Cutting the cord on your electric trimmer doesn't mean you have to finish the job by hand.

How to Repair a Hedge Trimmer Power Cord That Was Cut

by Chris Deziel

The trouble with power cords is that they tend to get in the way, and if you're using an electric hedge trimmer, that can mean a severed cord. When you cut a cord, the first course of action is to turn off the power or unplug the half of the cord that's still plugged in. The next step isn't as obvious as you might think. The National Electric Code frowns on splicing the cord back together -- there's too great a chance of the connection separating or getting wet, even with shrink-wrap insulation.
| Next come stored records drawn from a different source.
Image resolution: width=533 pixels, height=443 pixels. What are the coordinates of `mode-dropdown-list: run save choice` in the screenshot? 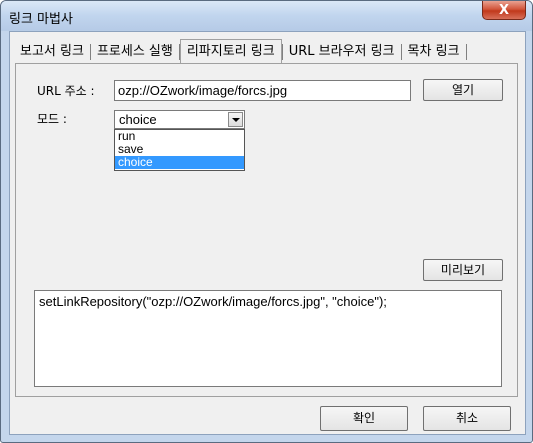 It's located at (180, 150).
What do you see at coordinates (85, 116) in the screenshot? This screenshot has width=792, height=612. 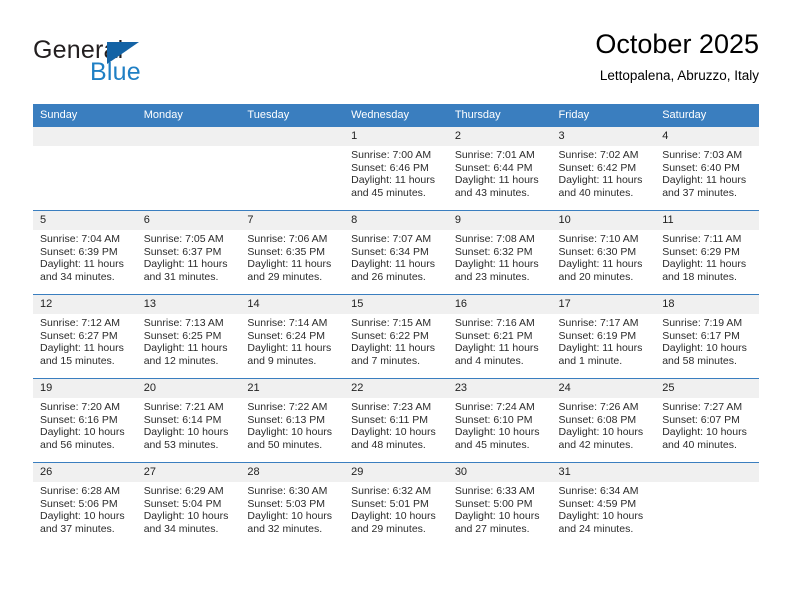 I see `weekday-header-sunday: Sunday` at bounding box center [85, 116].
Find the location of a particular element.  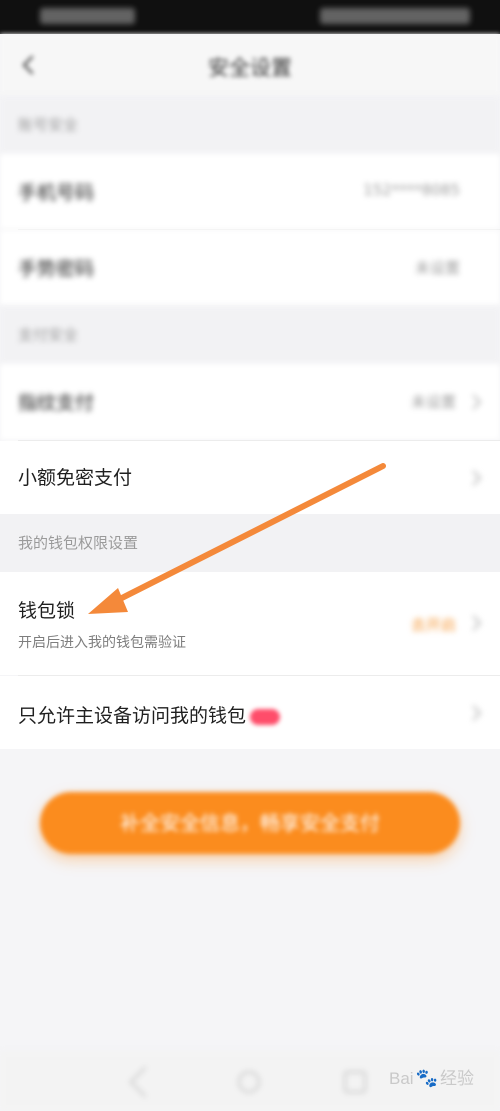

top-navigation-bar: 安全设置 is located at coordinates (250, 65).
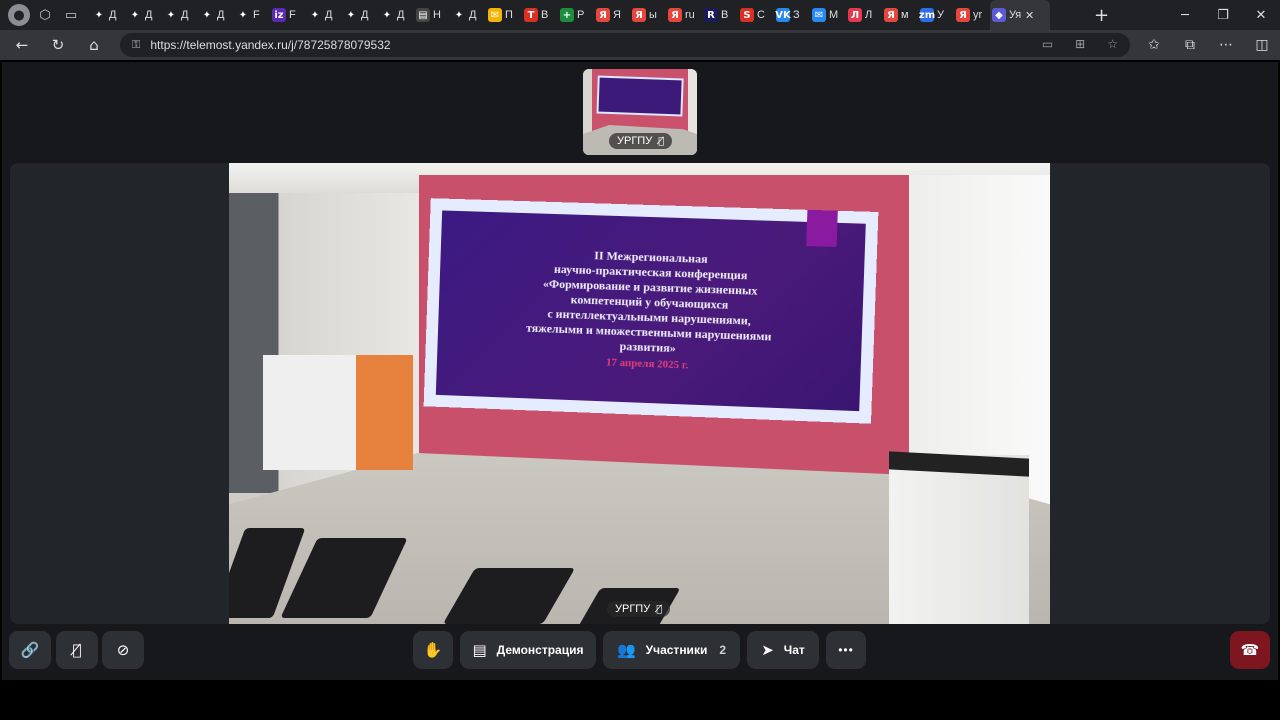 The width and height of the screenshot is (1280, 720). Describe the element at coordinates (672, 650) in the screenshot. I see `participants-button: 👥 Участники 2` at that location.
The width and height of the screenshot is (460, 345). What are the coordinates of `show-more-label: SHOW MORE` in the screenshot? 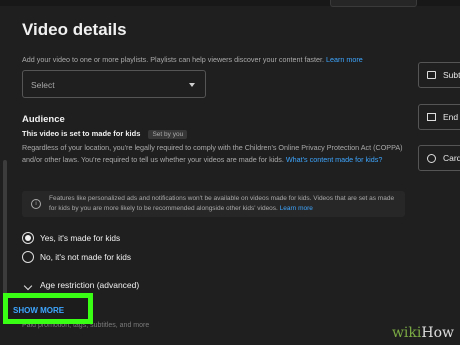 It's located at (38, 310).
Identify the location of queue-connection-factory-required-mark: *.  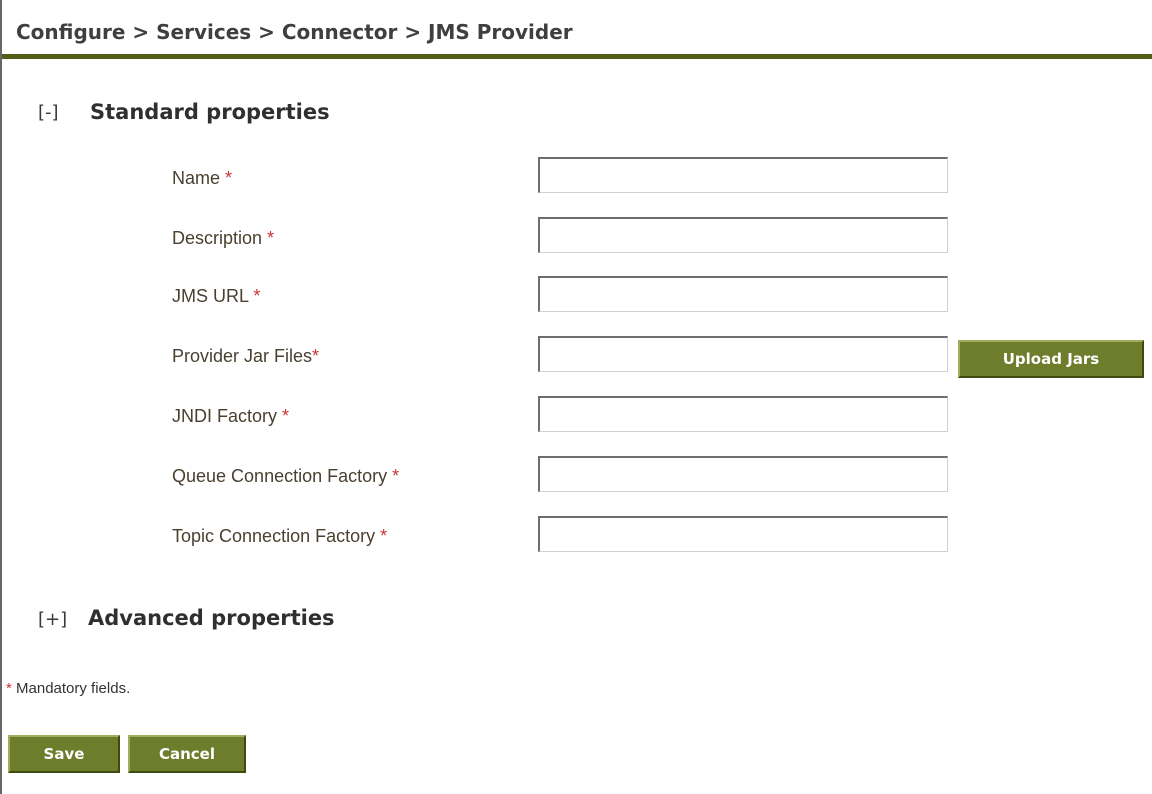
(396, 476).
There's no problem, however, with replacing plugs.

1 Purchase a male plug for the end of the cord that is still attached to the trimmer. If the cord is long, cut it near the end, and you don't mind a slightly shorter cord, that's all you need. If you want to maintain the original length of the cord, however, purchase a female plug for the other end of the break. Make sure the plugs are rated for the wire gauge of the cord.

2 Install the male and female plugs using an identical procedure. Start by disassembling the plug to expose the terminals. Slide the part of the plug that covers the terminals along the cord.

3 Strip about 2 inches of plastic sheathing from the cord with a utility knife to expose the wires. You may have to work at this, especially if the wires are embedded in rubber. When cutting with the knife, always stroke away from you.

4 Separate the wires and strip away 1 inch of insulation with the knife or a wire stripper. If the wires are stranded, twist each one clockwise with pliers to tighten the strands.

5 Hook the wire coated with black insulation clockwise around the brass terminal in the plug and tighten the screw with a screwdriver. The screw also turns clockwise and should secure the wire onto the terminal as you tighten it. Connect the white wire to the silver terminal and the green or bare wire to the green grounding terminal in the same way.

6 Slide the cover down to meet the plug and push the two parts together. You usually need to secure them by tightening three screws in the plug face, but they may just snap together. Tighten the screw on the other end of the plug to clamp the wire and keep it from slipping out.

7 Plug the male and female plugs together to restore the cord to its original length or plug the male cord directly into a power outlet.

Items you will need

  • Male plug
  • Female plug (optional)
  • Utility knife
  • Pliers
  • Wire stripper
  • Screwdriver

Tips

  • As long as you're using plugs rated for outdoor use, you shouldn't have to take any extra steps to protect them from rain. If you don't plan to separate them, however, it doesn't hurt to wrap them with waterproof PVC tape.
  • The base of the plug should slide comfortably along the cord. If you have to force it and the sheathing on the cord bunches up, you need a bigger plug.
  • Always plug in your trimmer to an outdoor GFCI protected outlet.